Direction: From the data below, extract word for word the stretch from the line containing "The height and" through the end of the data, and leave the pictures out.

Information shown:
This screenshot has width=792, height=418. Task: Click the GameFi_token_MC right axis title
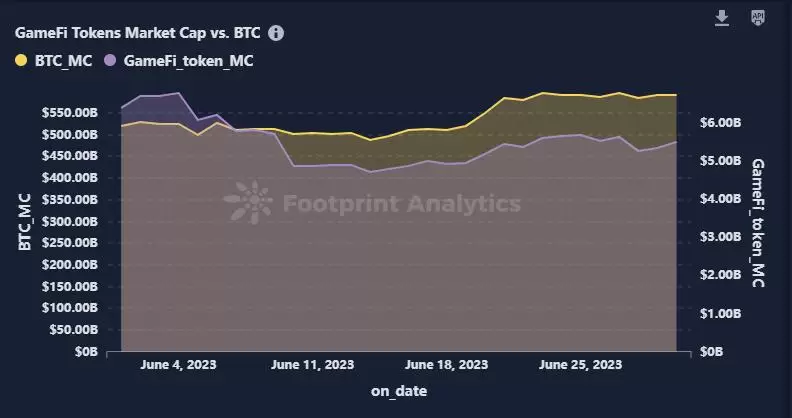[x=758, y=224]
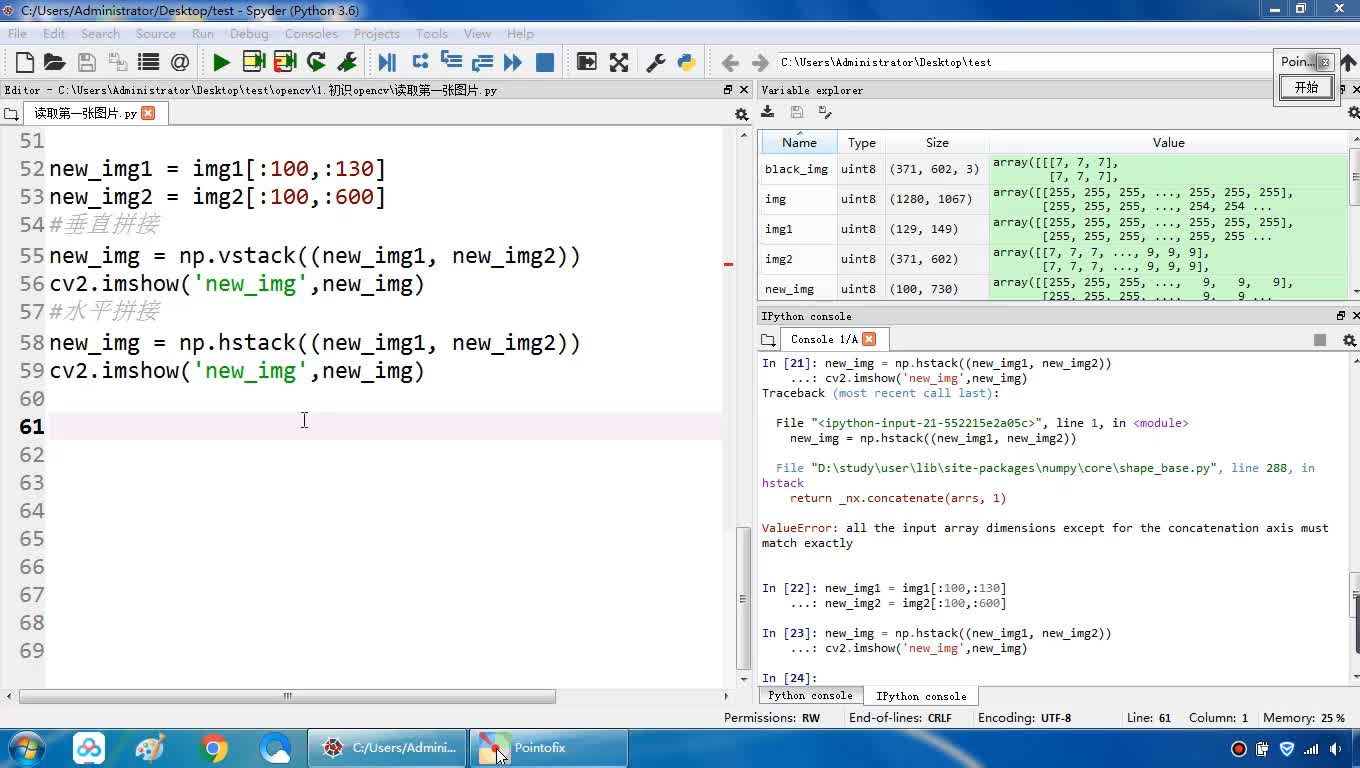Import data icon in Variable explorer
The image size is (1360, 768).
click(x=768, y=112)
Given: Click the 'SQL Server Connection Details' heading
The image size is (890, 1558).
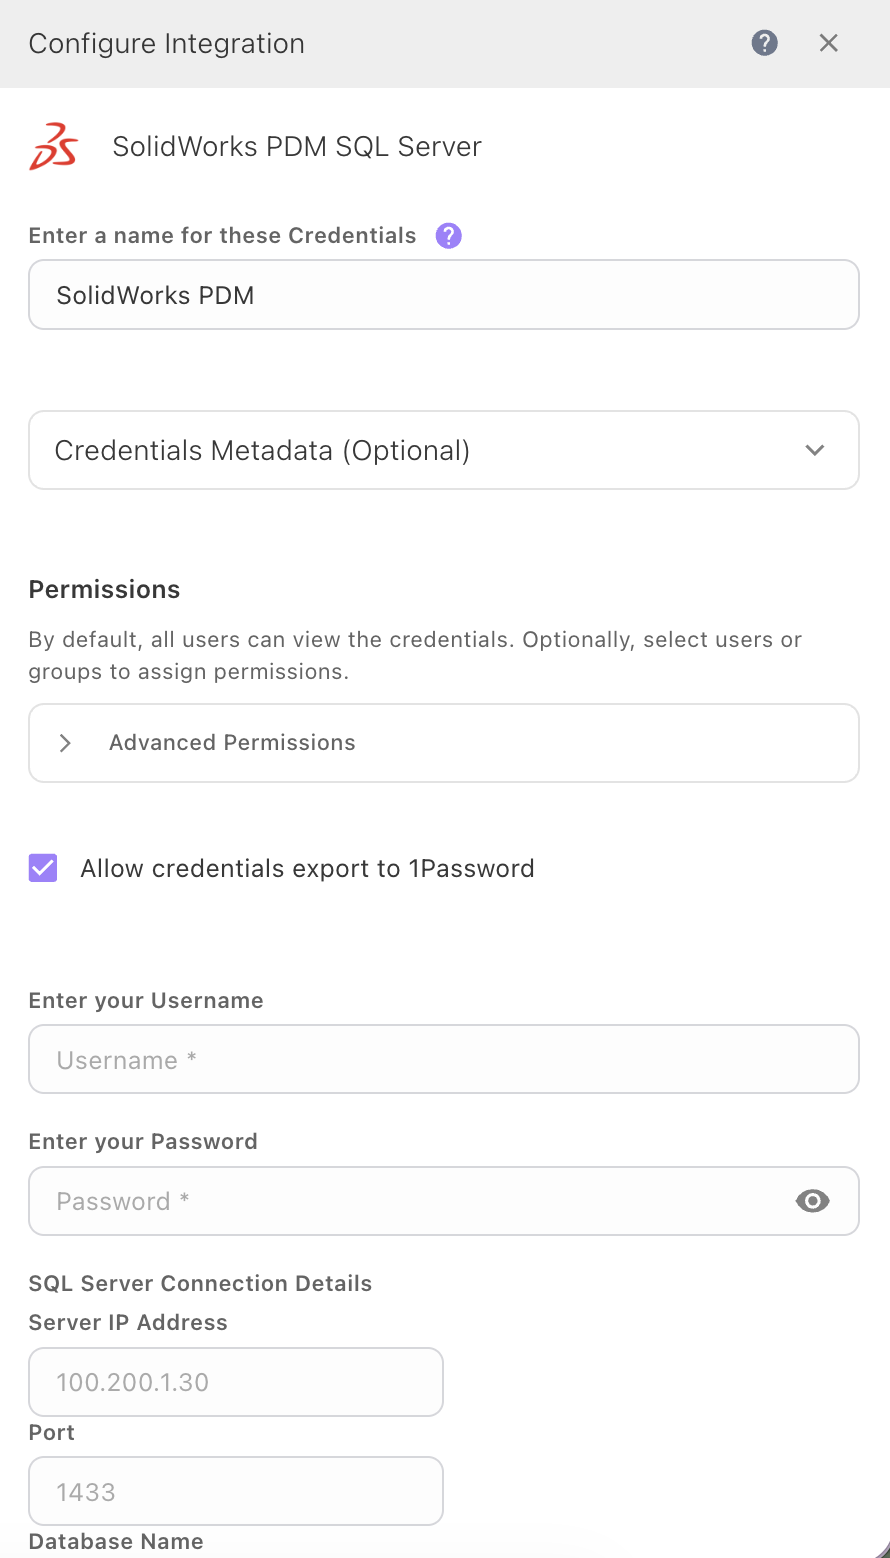Looking at the screenshot, I should [200, 1283].
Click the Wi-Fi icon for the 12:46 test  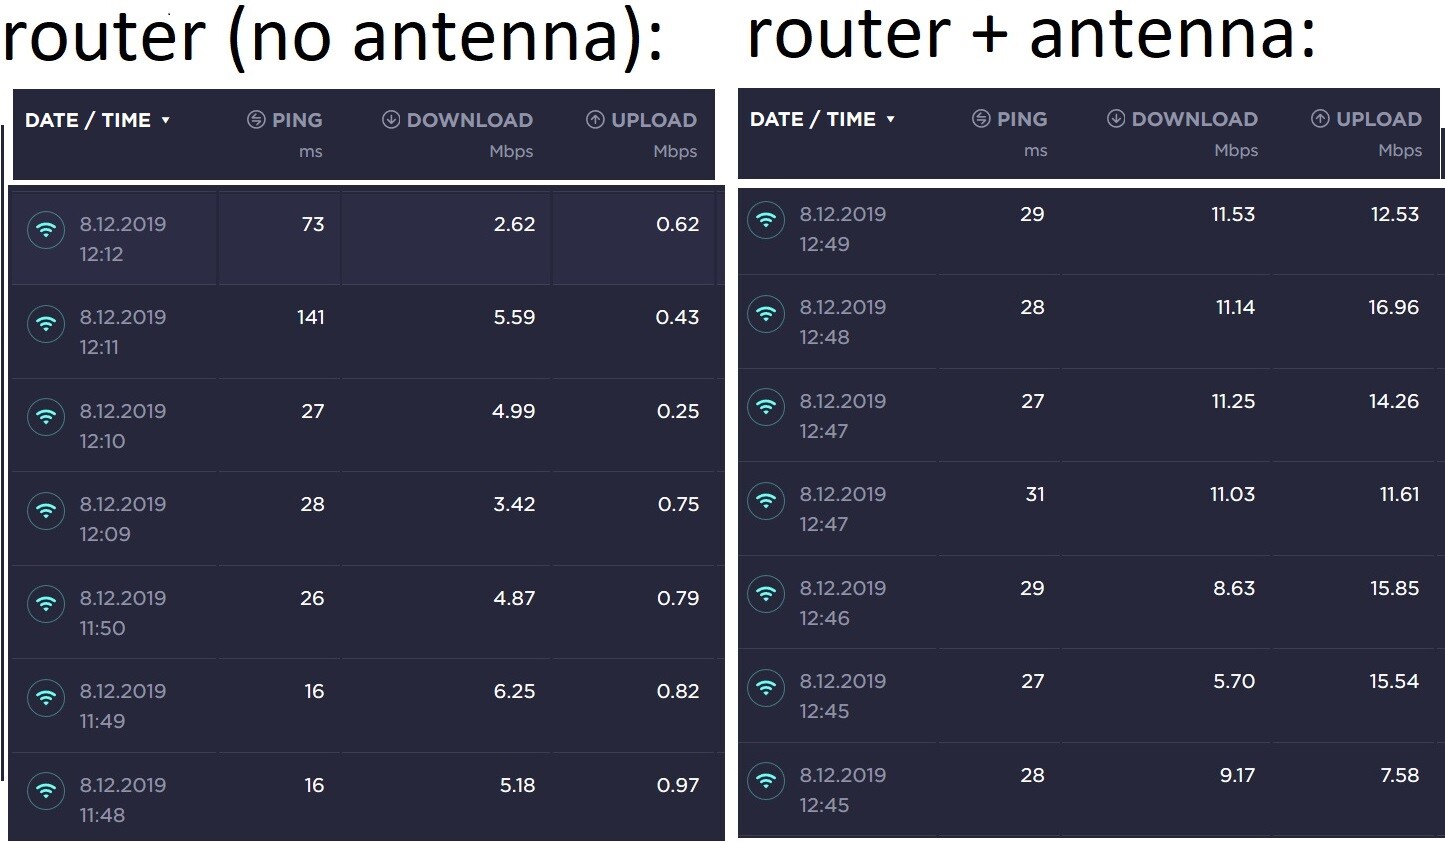(766, 595)
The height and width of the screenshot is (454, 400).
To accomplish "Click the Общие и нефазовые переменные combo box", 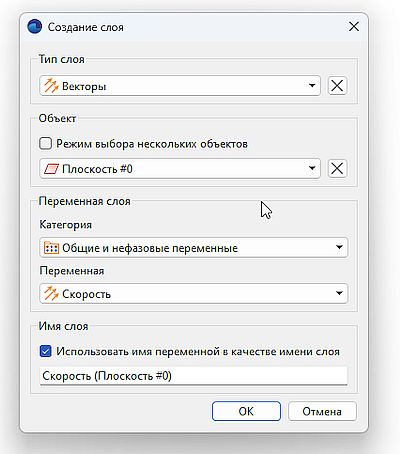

Final answer:
The height and width of the screenshot is (454, 400).
To accomplish "Click the Общие и нефазовые переменные combo box", 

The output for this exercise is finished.